Un appareil sous surveillance
Les upgrades prévus incluent des modifications techniques majeures, bien que les détails exacts n'aient pas été rendus publics. Le président a évoqué des améliorations « significatives » sans préciser si elles concernaient la structure, les systèmes de communication ou les équipements de sécurité.
Cette immobilisation prolongée soulève des questions sur la rapidité avec laquelle l'appareil pourra être déployé en cas de besoin. Les responsables américains n'ont pas indiqué si d'autres mesures temporaires étaient envisagées pour assurer la continuité du transport présidentiel.
Le Boeing 747-8, long de 76 mètres et capable de parcourir plus de 14 000 kilomètres sans escale, avait été présenté comme un atout pour la flotte présidentielle. Son acquisition auprès du Qatar, pays allié des États-Unis, avait été saluée par l'administration Trump.
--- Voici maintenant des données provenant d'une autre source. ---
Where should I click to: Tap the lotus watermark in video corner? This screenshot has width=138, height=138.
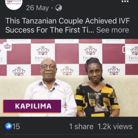coord(7,47)
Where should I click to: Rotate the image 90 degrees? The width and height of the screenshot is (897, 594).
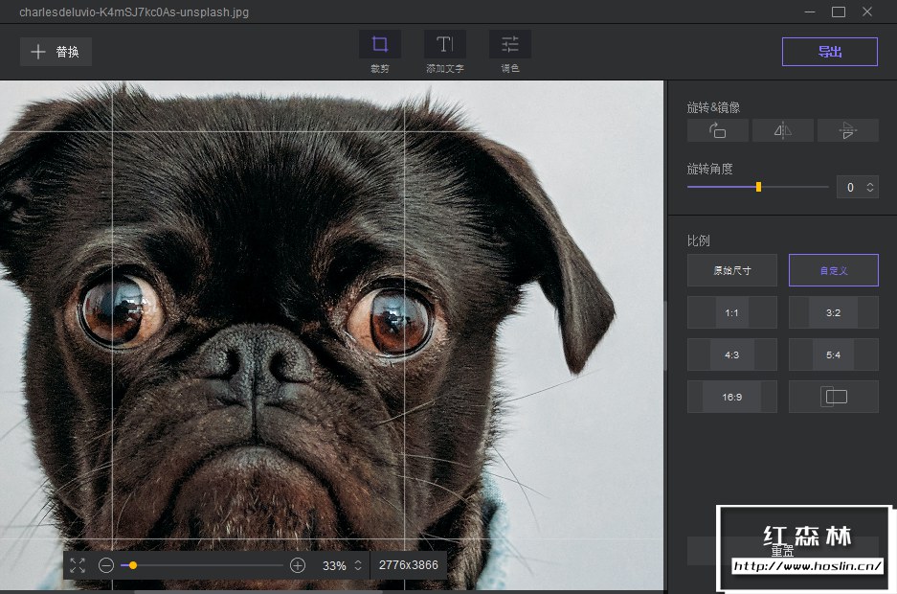click(x=717, y=130)
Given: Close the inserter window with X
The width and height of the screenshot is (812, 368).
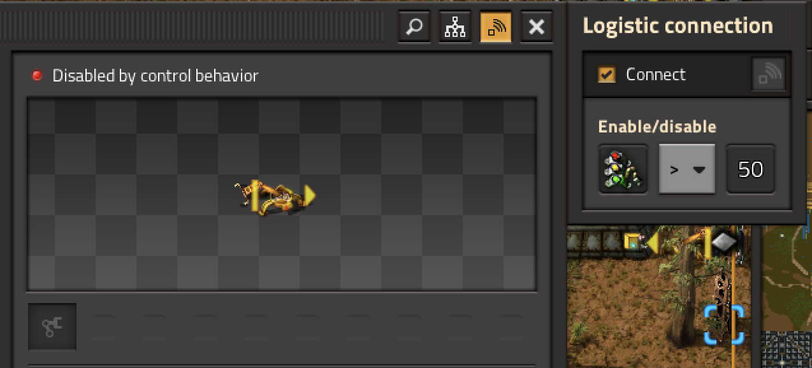Looking at the screenshot, I should point(537,27).
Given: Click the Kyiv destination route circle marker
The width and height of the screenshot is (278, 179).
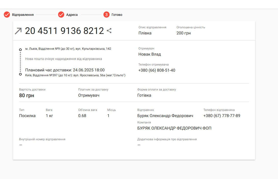Looking at the screenshot, I should click(20, 74).
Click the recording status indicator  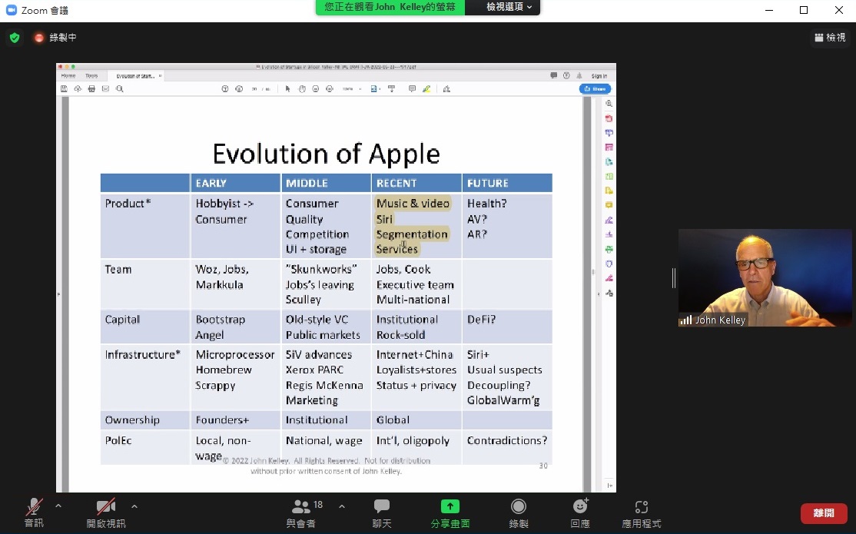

Pourtant, les critiques ont rapidement pointé du doigt les risques liés à l'utilisation d'un appareil civil modifié pour des missions présidentielles. Les exigences en matière de sécurité et de résistance aux cyberattaques ou aux perturbations électroniques restent un sujet de préoccupation.
Des améliorations techniques encore floues
Les travaux devraient débuter sous peu, sans que la date exacte n'ait été communiquée. Les responsables militaires et les équipes techniques travaillent actuellement à finaliser les plans des upgrades avant le début des opérations.